Richard Thaler, who won the Nobel Prize suggests that employers should use the opt-out option rather than the current opt-in option to help employees invest for retirement. This is a good idea and one that the Canadian government follows with its pension plan, the Canadian Pension Plan (CPP). Everyone in Canada who works for another person has to pay into the Pension Plan, there is no opt-out clause. The Canada Pension Plan started in 1965.

The CPP was a response to growing poverty among retired Canadians. The aim of the CPP was to cover 25 percent of a worker’s average lifetime earnings, up to a stated ceiling on earnings covered. The CPP was originally financed entirely by payroll taxes (or contributions) levied on employers, employees and the self-employed. Benefits depended on current contributions.

The CPP now earns investment income, along with payroll contributions, which are split equally between employers and employees, with the self-employed paying the full rate. The average annual CPP pension received by a retiring 65-year-old person at the end of 2016 was $7,728 – versus a possible maximum of $13,368. 

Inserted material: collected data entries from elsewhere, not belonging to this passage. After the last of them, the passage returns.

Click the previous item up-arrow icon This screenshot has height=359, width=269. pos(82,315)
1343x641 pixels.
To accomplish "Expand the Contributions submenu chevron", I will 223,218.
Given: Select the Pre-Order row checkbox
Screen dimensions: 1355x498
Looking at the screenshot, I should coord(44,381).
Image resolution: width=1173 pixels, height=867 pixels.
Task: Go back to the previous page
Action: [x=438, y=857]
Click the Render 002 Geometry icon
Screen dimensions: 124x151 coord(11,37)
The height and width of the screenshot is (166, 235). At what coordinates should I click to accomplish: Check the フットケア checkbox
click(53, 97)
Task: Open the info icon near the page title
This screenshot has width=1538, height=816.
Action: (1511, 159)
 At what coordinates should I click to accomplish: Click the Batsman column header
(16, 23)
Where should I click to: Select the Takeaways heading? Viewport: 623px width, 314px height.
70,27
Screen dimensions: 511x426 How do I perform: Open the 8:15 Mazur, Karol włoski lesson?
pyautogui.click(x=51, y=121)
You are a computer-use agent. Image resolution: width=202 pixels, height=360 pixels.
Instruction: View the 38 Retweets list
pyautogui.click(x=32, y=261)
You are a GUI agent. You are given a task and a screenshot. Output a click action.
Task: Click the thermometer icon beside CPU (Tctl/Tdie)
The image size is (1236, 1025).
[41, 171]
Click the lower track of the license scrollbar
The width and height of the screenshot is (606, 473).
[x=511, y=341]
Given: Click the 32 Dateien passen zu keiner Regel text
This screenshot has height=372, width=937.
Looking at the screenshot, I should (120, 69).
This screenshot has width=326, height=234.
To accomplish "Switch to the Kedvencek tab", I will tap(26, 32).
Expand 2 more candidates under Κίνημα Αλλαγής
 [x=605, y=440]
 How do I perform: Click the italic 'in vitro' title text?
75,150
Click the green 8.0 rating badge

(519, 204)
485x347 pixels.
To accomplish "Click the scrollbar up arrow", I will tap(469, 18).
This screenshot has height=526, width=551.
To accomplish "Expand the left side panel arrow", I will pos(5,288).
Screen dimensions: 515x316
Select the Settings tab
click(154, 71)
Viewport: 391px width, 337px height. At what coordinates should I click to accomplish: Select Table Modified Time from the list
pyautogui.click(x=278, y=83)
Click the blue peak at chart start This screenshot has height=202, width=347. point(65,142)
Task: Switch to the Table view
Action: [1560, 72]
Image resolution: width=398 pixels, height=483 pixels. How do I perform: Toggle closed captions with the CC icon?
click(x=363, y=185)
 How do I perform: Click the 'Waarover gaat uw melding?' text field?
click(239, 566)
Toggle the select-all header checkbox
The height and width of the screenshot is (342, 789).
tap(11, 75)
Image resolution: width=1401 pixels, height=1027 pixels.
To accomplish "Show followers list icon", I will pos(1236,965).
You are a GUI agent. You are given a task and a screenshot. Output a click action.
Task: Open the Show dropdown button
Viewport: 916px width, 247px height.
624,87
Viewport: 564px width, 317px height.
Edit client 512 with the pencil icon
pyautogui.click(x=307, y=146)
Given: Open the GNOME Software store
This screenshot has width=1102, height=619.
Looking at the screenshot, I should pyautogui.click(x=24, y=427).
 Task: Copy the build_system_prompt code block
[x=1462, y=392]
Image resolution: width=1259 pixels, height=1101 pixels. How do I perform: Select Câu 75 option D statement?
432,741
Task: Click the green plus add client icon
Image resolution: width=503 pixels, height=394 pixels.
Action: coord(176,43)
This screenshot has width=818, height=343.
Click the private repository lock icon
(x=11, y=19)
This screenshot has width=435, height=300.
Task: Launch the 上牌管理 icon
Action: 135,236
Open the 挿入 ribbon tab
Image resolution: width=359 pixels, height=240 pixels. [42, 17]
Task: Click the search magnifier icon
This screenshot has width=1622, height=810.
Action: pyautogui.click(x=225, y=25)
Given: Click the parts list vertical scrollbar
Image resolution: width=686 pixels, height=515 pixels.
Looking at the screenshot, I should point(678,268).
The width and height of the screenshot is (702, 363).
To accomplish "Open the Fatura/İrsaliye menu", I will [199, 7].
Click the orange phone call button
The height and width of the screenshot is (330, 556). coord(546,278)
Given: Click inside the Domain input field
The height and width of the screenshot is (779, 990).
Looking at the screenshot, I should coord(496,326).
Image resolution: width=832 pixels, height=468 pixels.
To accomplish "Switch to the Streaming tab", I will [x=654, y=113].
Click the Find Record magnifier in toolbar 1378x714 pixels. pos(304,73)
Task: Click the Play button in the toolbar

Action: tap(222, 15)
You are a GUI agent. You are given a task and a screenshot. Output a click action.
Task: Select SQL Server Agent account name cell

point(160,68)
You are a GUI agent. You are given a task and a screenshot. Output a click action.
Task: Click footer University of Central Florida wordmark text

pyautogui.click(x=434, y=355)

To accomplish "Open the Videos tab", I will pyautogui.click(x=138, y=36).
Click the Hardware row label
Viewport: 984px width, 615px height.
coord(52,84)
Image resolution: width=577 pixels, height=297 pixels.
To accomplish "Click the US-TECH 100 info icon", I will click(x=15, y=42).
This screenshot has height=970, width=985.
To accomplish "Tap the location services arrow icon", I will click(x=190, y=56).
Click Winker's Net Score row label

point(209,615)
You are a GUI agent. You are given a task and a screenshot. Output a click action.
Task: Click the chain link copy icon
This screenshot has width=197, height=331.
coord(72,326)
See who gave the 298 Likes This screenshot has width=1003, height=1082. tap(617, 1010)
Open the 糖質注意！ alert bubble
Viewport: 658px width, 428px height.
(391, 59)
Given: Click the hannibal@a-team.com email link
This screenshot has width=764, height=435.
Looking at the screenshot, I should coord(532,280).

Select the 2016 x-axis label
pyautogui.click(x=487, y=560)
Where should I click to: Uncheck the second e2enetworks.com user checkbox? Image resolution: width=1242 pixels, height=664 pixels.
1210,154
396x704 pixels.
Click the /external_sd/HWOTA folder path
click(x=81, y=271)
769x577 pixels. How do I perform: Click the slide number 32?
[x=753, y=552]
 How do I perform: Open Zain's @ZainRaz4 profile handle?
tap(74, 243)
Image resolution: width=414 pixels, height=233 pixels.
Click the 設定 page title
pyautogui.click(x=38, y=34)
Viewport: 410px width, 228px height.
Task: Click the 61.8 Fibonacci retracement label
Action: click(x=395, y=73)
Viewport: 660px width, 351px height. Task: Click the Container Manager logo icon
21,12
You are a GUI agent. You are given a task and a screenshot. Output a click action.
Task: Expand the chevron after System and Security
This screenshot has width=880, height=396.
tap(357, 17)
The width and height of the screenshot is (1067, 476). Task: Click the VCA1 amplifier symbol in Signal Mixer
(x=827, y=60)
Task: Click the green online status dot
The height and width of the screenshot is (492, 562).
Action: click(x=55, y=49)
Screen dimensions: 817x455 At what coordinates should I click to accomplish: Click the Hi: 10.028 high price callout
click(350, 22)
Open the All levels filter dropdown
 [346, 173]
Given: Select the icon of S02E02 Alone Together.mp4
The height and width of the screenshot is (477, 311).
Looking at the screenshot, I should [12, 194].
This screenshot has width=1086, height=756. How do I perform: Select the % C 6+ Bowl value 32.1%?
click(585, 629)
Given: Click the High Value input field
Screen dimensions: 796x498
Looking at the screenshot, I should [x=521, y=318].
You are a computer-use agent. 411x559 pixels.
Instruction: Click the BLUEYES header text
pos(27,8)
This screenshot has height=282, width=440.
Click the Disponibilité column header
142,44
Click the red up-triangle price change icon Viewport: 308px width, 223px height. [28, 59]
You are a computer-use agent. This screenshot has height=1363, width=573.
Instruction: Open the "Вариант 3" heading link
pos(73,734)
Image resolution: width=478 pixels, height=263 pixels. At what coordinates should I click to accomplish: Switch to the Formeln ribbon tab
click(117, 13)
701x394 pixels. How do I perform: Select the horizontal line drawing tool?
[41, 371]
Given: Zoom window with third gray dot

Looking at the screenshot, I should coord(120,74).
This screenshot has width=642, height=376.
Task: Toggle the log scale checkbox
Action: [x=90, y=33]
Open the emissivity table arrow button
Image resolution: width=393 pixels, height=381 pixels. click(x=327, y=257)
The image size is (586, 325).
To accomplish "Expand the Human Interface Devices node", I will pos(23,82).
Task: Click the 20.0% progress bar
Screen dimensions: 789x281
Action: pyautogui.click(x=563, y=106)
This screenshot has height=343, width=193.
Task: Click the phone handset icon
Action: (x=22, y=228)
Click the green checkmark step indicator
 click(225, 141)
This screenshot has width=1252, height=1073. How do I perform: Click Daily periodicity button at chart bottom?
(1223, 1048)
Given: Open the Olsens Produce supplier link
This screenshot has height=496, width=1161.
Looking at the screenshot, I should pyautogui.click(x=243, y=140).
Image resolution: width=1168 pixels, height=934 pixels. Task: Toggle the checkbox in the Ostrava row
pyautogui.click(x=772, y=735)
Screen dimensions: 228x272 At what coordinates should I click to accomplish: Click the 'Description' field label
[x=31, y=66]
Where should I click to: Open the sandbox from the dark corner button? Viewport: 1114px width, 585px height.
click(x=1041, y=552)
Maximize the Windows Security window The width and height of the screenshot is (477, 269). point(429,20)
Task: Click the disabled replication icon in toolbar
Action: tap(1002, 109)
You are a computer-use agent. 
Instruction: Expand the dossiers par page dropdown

Plan participants can opt to start receiving their pension anytime between the ages of 60 and 70, with the annual pension amount adjusted up or down on an actuarially fair basis. The Plan also features an array of ancillary benefits for survivors, for disability and for death. The employer and the employee investment in the Plan at the end of 2016 was 9.9 percent of pay (split 50-50) on annual earnings between $3,500 and the maximum eligible earnings cap of $54,900.

In an earlier post, I suggested that the Financial Planning Industry would like us to invest about 15% of our income toward saving for retirement. Saving this amount is very difficult for young workers or even workers in their 40’s. However, if we recognize that we are already saving about 10% of our income through the Canada Pension Plan, then saving another 5% may not be difficult for some. For others, the idea of saving more is still something they cannot do on their income.

In Canada, there has been a movement to increase the amount of money Canadians save in their Canada Pension Plan, by raising the amount paid by the employer and the employee. If the rate was raised by 2.5% for each this would bring the Canadian worker to the 15% mark and would provide more income at retirement. The government could also raise the eligible earning cap from $54,900 to $75, 000. 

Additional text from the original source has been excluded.